Examination of clozapine and haloperidol in improving ketamine-induced deficits in an incremental repeated acquisition procedure in BALB/c mice.

RATIONALE

Ketamine, an N-methyl-D-aspartate receptor (NMDAR) antagonist, causes locomotor hyperactivity, aberrant prepulse inhibition and impaired reversal learning among other deficits. There are numerous clinical and pre-clinically uses of NMDAR antagonists and a growing need to characterize their neurobehavioral effects.

OBJECTIVES

The present study was designed to characterize 1) ketamine's effect on incremental repeated acquisition (IRA), a procedure that taps multiple neurobehavioral functions and has performance measures correlated with IQ in humans, and 2) the extent to which clozapine (CLZ) and haloperidol (HAL) block ketamine's detrimental effects.

METHODS AND RESULTS

In experiment 1 (Exp. 1), BALB/c mice nose-poked under an IRA procedure for sucrose pellets. Systemic ketamine (1-30 mg/kg) dose-dependently decreased measures of cognitive and motor function. CLZ pretreatment (CLZ 0.1-4.0 mg/kg) dose-dependently attenuated ketamine-induced (30 mg/kg) deficits; the effective dose range of CLZ was 0.3-1.0 mg/kg. HAL pretreatment (0.01-0.1 mg/kg) did not attenuate any ketamine-induced deficits. In experiment 2 (Exp. 2), BALB/c mice lever-pressed under an IRA procedure for sweetened condensed milk. Ketamine (30 mg/kg) produced a global impairment in the IRA procedure and CLZ pretreatment (0.3-1.0 mg/kg) dose-dependently attenuated that impairment; motor-based performance recovered to a greater extent than cognitive performance.
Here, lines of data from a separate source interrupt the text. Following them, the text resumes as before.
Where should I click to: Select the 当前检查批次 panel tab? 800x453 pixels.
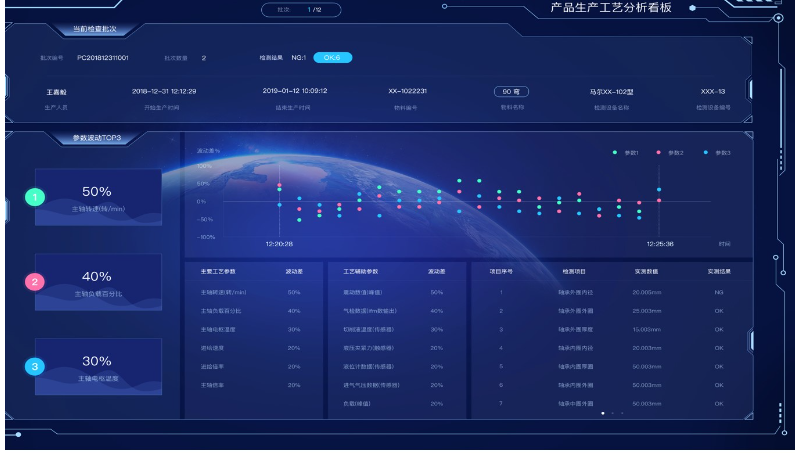[97, 31]
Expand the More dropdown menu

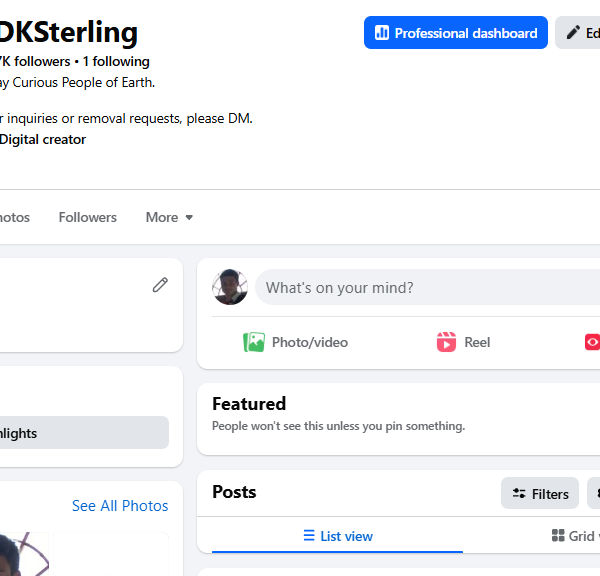tap(169, 217)
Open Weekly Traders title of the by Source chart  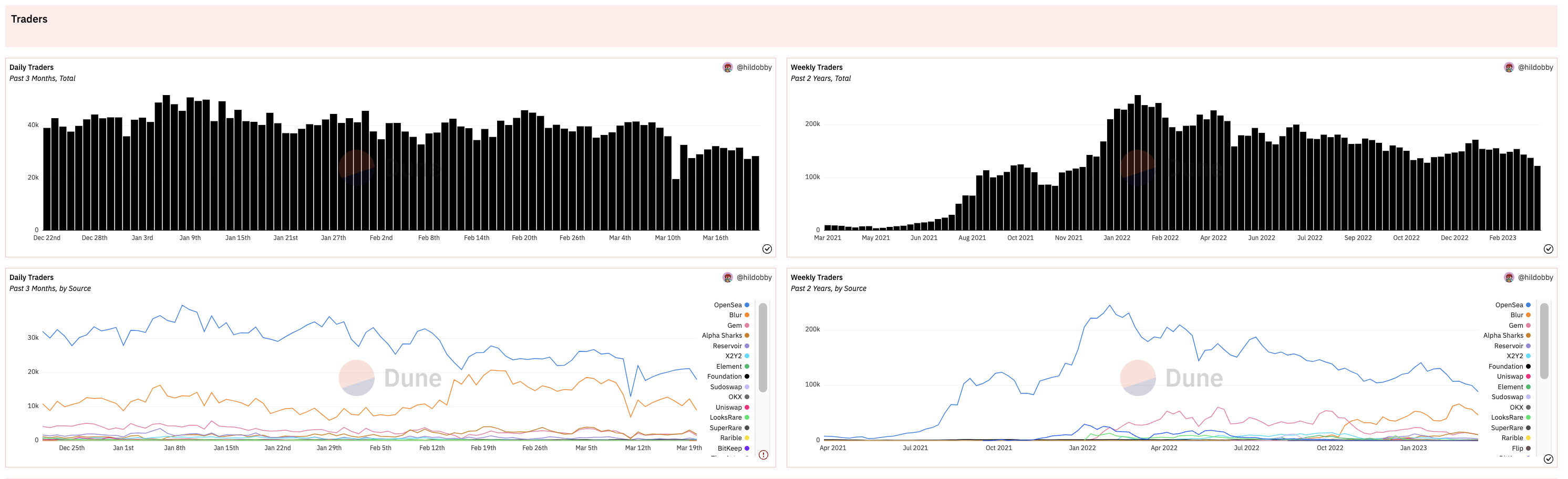[x=816, y=277]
When tested alone, these doses of CLZ had little effect on IRA performance.

CONCLUSIONS

These findings support the notion that CLZ is more effective than HAL at blocking ketamine-induced deficits. The IRA procedure may be beneficial for distinguishing the efficacy of drugs that seek to alleviate deficits in complex behavior that result from acute NMDAR antagonism.